On the other hand, we demonstrated a negative association between controlled hyperlipidemia and VLU, which could explain an indirect protective effect from statins in these patients. Although the type or doses of statin regimen were not collected, there was an 11% statistically significant reduction of VLU risk in patients with controlled hyperlipidemia.

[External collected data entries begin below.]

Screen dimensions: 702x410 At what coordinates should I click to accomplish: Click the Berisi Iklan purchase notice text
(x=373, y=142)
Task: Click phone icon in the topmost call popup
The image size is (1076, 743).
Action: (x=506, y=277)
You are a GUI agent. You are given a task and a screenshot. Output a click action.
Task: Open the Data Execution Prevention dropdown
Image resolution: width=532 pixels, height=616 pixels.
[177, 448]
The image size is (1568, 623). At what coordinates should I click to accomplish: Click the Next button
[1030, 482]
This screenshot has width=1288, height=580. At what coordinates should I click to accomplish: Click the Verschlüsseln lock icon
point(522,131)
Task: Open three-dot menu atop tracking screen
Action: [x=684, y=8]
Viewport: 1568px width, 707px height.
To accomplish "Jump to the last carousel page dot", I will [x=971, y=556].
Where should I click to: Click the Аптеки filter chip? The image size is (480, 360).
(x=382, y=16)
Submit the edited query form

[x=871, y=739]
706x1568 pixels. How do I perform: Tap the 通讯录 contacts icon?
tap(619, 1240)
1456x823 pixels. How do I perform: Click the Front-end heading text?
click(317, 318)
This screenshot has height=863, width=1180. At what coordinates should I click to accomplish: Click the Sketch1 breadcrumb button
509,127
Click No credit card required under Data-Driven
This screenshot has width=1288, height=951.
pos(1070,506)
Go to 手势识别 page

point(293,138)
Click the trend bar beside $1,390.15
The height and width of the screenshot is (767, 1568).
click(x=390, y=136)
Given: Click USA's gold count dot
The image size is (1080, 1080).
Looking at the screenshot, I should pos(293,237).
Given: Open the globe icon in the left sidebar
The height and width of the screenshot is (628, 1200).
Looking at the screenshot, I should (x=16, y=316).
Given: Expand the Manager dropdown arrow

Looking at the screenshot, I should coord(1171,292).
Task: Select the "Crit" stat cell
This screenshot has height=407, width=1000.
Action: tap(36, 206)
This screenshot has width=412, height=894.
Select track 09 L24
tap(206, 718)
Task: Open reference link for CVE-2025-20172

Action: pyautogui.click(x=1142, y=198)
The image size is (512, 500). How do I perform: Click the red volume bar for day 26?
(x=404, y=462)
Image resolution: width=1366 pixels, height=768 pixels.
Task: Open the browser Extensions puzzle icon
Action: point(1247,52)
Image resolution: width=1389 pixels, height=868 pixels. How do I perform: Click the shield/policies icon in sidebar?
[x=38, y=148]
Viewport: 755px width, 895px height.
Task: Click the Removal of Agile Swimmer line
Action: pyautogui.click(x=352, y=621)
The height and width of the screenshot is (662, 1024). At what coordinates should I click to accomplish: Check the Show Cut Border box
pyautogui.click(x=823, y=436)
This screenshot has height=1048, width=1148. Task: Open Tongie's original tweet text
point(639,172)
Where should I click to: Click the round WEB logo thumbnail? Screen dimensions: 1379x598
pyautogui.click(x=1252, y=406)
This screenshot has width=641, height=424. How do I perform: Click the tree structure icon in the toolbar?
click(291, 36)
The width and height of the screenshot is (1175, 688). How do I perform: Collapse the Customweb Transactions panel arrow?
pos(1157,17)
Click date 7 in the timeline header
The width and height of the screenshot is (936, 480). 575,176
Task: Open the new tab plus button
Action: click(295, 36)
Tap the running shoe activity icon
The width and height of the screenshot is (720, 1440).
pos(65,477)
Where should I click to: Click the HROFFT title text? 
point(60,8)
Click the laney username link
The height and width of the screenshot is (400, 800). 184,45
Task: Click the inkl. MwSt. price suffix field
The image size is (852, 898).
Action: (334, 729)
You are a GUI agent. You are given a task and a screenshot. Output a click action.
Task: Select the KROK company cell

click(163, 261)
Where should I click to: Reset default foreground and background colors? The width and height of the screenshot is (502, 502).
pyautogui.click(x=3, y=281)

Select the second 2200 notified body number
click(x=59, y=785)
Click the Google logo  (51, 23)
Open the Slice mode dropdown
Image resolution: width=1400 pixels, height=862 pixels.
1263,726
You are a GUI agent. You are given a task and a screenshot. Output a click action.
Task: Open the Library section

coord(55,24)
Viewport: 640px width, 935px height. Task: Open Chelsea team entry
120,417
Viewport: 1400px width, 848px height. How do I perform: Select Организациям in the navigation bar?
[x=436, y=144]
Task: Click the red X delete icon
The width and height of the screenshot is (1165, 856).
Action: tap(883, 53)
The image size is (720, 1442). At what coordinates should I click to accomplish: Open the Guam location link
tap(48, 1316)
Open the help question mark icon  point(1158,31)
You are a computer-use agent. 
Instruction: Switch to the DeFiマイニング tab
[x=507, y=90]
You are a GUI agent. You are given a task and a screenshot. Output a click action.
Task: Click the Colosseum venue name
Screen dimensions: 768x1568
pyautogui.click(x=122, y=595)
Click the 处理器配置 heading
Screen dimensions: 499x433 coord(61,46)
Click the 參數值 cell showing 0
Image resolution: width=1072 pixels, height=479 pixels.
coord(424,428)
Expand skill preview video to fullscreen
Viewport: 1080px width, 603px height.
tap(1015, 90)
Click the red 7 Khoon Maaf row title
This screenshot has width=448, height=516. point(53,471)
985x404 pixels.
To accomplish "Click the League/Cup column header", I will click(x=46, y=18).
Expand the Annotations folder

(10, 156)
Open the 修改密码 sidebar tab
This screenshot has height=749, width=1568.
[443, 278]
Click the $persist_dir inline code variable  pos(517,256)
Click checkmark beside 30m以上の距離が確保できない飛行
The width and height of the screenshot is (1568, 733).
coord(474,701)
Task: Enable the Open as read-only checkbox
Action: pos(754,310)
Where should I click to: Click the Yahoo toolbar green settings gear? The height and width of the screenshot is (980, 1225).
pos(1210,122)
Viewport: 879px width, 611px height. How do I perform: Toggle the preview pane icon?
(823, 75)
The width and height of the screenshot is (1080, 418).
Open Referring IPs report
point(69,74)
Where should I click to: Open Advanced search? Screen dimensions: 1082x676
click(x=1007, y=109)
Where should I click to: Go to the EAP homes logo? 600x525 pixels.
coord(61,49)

Furthermore, clinical providers should be encouraged to identify ulcers and delayed wound healing risk factors, especially in those patients with chronic inflammation or diseases such as type 2 diabetes, arterial hypertension, and obesity. 25 Moreover, it is essential to highlight the link between the cardiovascular and pulmonary systems and the venous system, especially the association between right-sided heart dysfunction, COPD, or pulmonary hypertension with venous hypertension and ulcers, as demonstrated in previous studies.17–19,21 Accordingly, VLU should be ideally approached by a multidisciplinary team to address all the components of ulcers, wound healing, recurrence, and recurrence prevention. Hopefully, emerging technologies will impact the management of VLU, including standardized wound healing indexes, 26 genomic studies, 27 imaging, labs, and clinical history.28,29
Finally, our results suggest that patients with CVI and VLU should receive a multidisciplinary approach to screening for pulmonary and cardiac diseases. Echocardiographic and electrocardiographic screening would be ideal for determining concomitant atrial fibrillation or RHF. However, this is a case–control study, and our findings only provide information about the association. Another limitation is the lack of CEAP classification and severity of co-morbidities for each patient, so the strength of association with the incidence of VLU could not be calculated. Accordingly, further prospective cohort studies are warranted to establish causality and progression timing between RHF, atrial fibrillation, and VLU; and to determine the economic benefits of cardiologic screening for patients with VLU. Finally, those with VLU—C5/C6 disease may be used to identify patients with higher odds of having cardiac conditions. This may aid the diagnosis or serve as a marker for how well the underlying disease is controlled. We recommend cardiopulmonary screening during the initial examination of patients with VLU.
Conclusions
Patients with VLU—C5/C6 disease have increased odds of having cardiovascular and pulmonary diseases, such as atrial fibrillation, right heart failure, pulmonary hypertension, pulmonary embolism, arterial hypertension, chronic obstructive pulmonary disease, obstructive sleep apnea, chronic kidney disease, peripheral arterial disease, type 2 diabetes mellitus, and lymphedema. Individuals with VLU and common risk factors for atrial fibrillation or right heart failure should undergo routine cardiologic assessments. Finally, further prospective studies are warranted to evaluate causality and to better understand and quantify the impact of treating cardiac conditions in the progression of chronic venous disease and ulcer prevention.
Footnotes
Author note
This study was presented at the Annual Meeting of the European Society of Vascular Surgery, ESVS 2021 fast-track. The pilot study was presented at the Annual Meeting of the American Venous Forum, AVF 2021 virtual.
Declaration of conflicting interests
The author(s) declared no potential conflicts of interest with respect to the research, authorship, and/or publication of this article.
Funding
The author(s) received no financial support for the research, authorship, and/or publication of this article.